F1 score 对模糊 prompt 特别有用。如果 LLM 选中了正确工具,但还多选了不必要的工具,precision 会下降。如果漏掉了预期工具,recall 会下降。F1 会平衡两者。
创建测试数据
创建测试数据集 evals/data/file-tools.json:
[
{
"data": {
"prompt": "Read the contents of README.md",
"tools": ["readFile", "writeFile", "listFiles", "deleteFile"]
},
"target": {
"expectedTools": ["readFile"],
"category": "golden"
},
"metadata": {
"description": "Direct read request should select readFile"
}
},
{
"data": {
"prompt": "What files are in the src directory?",
"tools": ["readFile", "writeFile", "listFiles", "deleteFile"]
},
"target": {
"expectedTools": ["listFiles"],
"category": "golden"
},
"metadata": {
"description": "Directory listing should select listFiles"
}
},
{
"data": {
"prompt": "Show me what's in the project",
"tools": ["readFile", "writeFile", "listFiles", "deleteFile"]
},
"target": {
"expectedTools": ["listFiles"],
"category": "secondary"
},
"metadata": {
"description": "Ambiguous request likely needs listFiles"
}
},
{
"data": {
"prompt": "What is the capital of France?",
"tools": ["readFile", "writeFile", "listFiles", "deleteFile"]
},
"target": {
"forbiddenTools": ["readFile", "writeFile", "listFiles", "deleteFile"],
"category": "negative"
},
"metadata": {
"description": "General knowledge question should not use file tools"
}
},
{
"data": {
"prompt": "Tell me a joke",
"tools": ["readFile", "writeFile", "listFiles", "deleteFile"]
},
"target": {
"forbiddenTools": ["readFile", "writeFile", "listFiles", "deleteFile"],
"category": "negative"
},
"metadata": {
"description": "Creative request should not use file tools"
}
}
]
好的 eval dataset 应该覆盖:
- Happy path:明确应该使用特定工具的清晰请求
- Edge cases:工具选择需要判断的模糊请求
- Negative cases:不应该使用任何工具的请求
运行 Evaluation
创建 evals/file-tools.eval.ts:
import { evaluate } from "@lmnr-ai/lmnr";
import { fileTools } from "../src/agent/tools/index.ts";
import {
toolsSelected,
toolsAvoided,
toolSelectionScore,
} from "./evaluators.ts";
import type { EvalData, EvalTarget } from "./types.ts";
import dataset from "./data/file-tools.json" with { type: "json" };
import { singleTurnExecutor } from "./executors.ts";
// Executor that runs single-turn tool selection
const executor = async (data: EvalData) => {
return singleTurnExecutor(data, fileTools);
};
// Run the evaluation
evaluate({
data: dataset as Array<{ data: EvalData; target: EvalTarget }>,
executor,
evaluators: {
// For golden prompts: did it select all expected tools?

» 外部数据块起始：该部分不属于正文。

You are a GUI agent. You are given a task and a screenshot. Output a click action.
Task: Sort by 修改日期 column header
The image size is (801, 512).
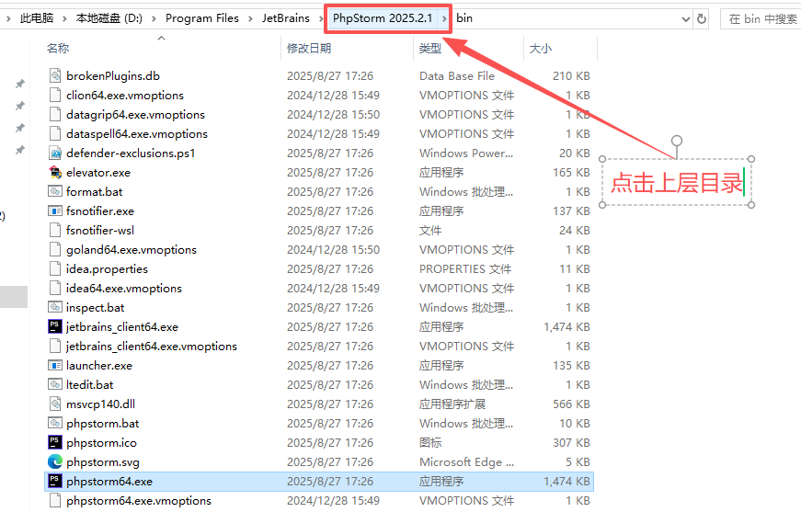click(x=309, y=48)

toolsSelected: (output, target) => {
if (target?.category !== "golden") return 1; // Skip for non-golden
return toolsSelected(output, target);
},
// For negative prompts: did it avoid forbidden tools?
toolsAvoided: (output, target) => {
if (target?.category !== "negative") return 1; // Skip for non-negative
return toolsAvoided(output, target);
},
// For secondary prompts: precision/recall score
selectionScore: (output, target) => {
if (target?.category !== "secondary") return 1; // Skip for non-secondary
return toolSelectionScore(output, target);
},
},
config: {
projectApiKey: process.env.LMNR_API_KEY,
},
groupName: "file-tools-selection",
});
第 1 章已经把 eval scripts 加到了 package.json。运行:
npm run eval:file-tools
你会看到每个测试用例和 evaluator 的 pass/fail 输出。Laminar 框架会长期追踪这些结果,所以当你修改 prompt 或工具后,可以看到工具选择是变好了还是退化了。
Evals 的价值
Evals 看起来像额外工作,但它们会节省大量时间:
- 捕捉回归:改了 system prompt?跑 evals,确认工具选择仍然正常。
- 比较模型:从
qwen3.5-flash-2026-02-23换到另一个模型?Evals 会告诉你它更好还是更差。 - 指导 prompt engineering:如果
toolsAvoided失败,说明工具描述可能太宽泛。如果toolsSelected失败,说明描述可能太窄。 - 建立信心:添加新功能前,先确认基础行为是稳的。
可以把 evals 理解成 LLM 行为的 unit tests。它们不完美,因为 LLM 是概率性的,但能抓住大问题。
小结
这一章你完成了:
- 构建 single-turn evaluation framework
- 创建三类 evaluator:golden、secondary、negative
- 为文件工具选择编写测试数据
- 使用 Laminar 框架运行 evals
你的 agent 现在可以选择工具,你也可以验证它是否选择正确。下一章,我们会构建核心 agent loop,让它真正执行工具,并让 LLM 处理工具结果。